— BEGIN —

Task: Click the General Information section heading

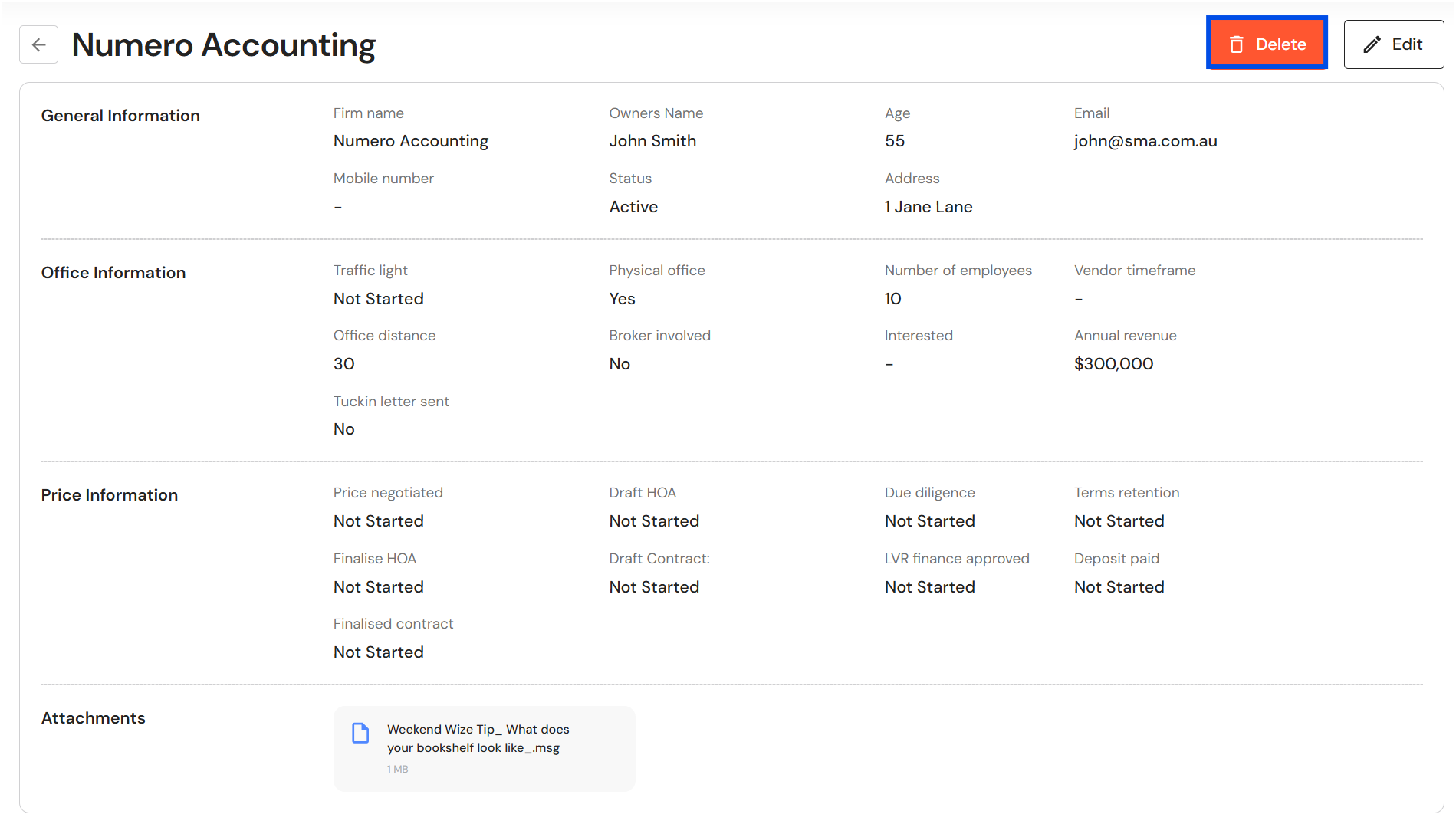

— END —
— BEGIN —

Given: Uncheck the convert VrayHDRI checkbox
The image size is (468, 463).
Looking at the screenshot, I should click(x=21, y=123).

— END —
— BEGIN —

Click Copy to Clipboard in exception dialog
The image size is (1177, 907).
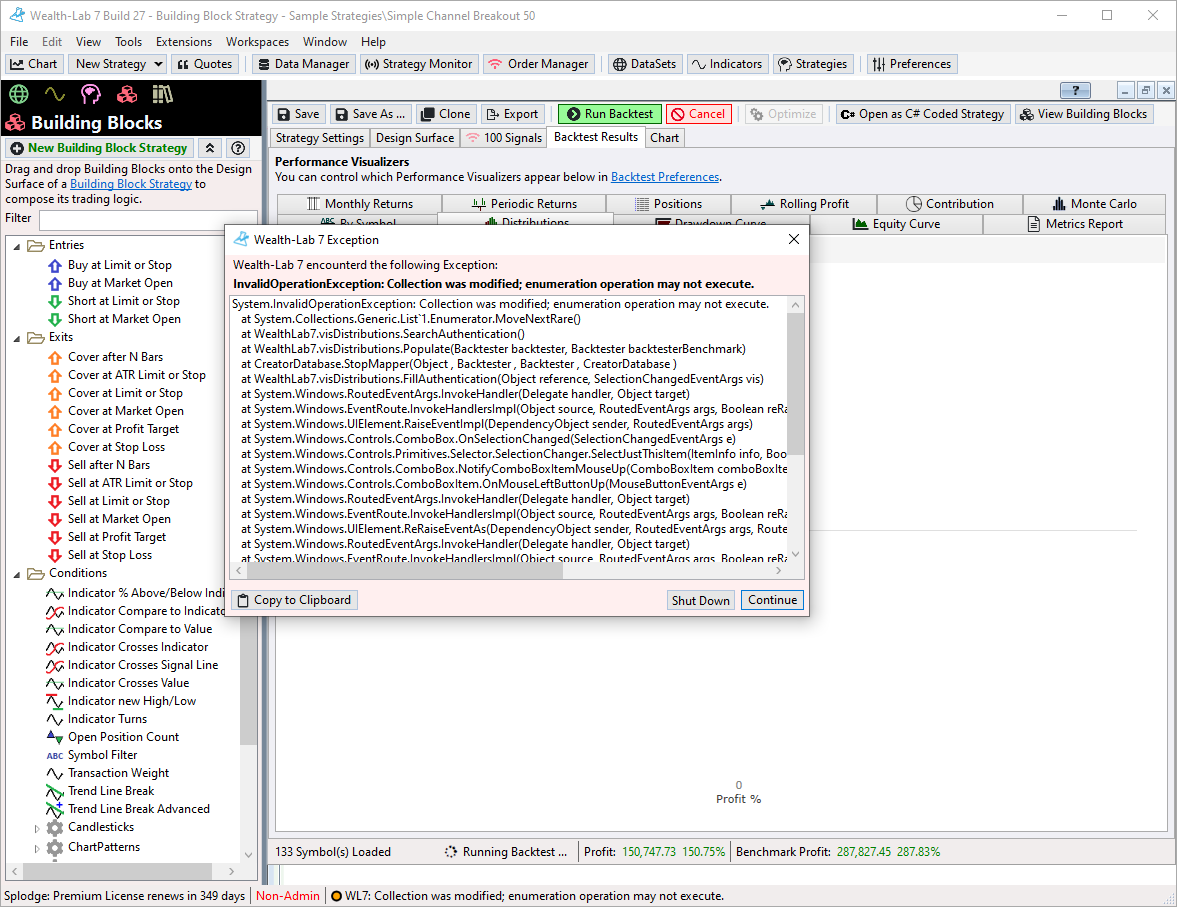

— END —

### TASK DESCRIPTION
Count the lines in the listing above that contain the string "image", with case counting, and reply with the number alone.

### PROBLEM SOLUTION
2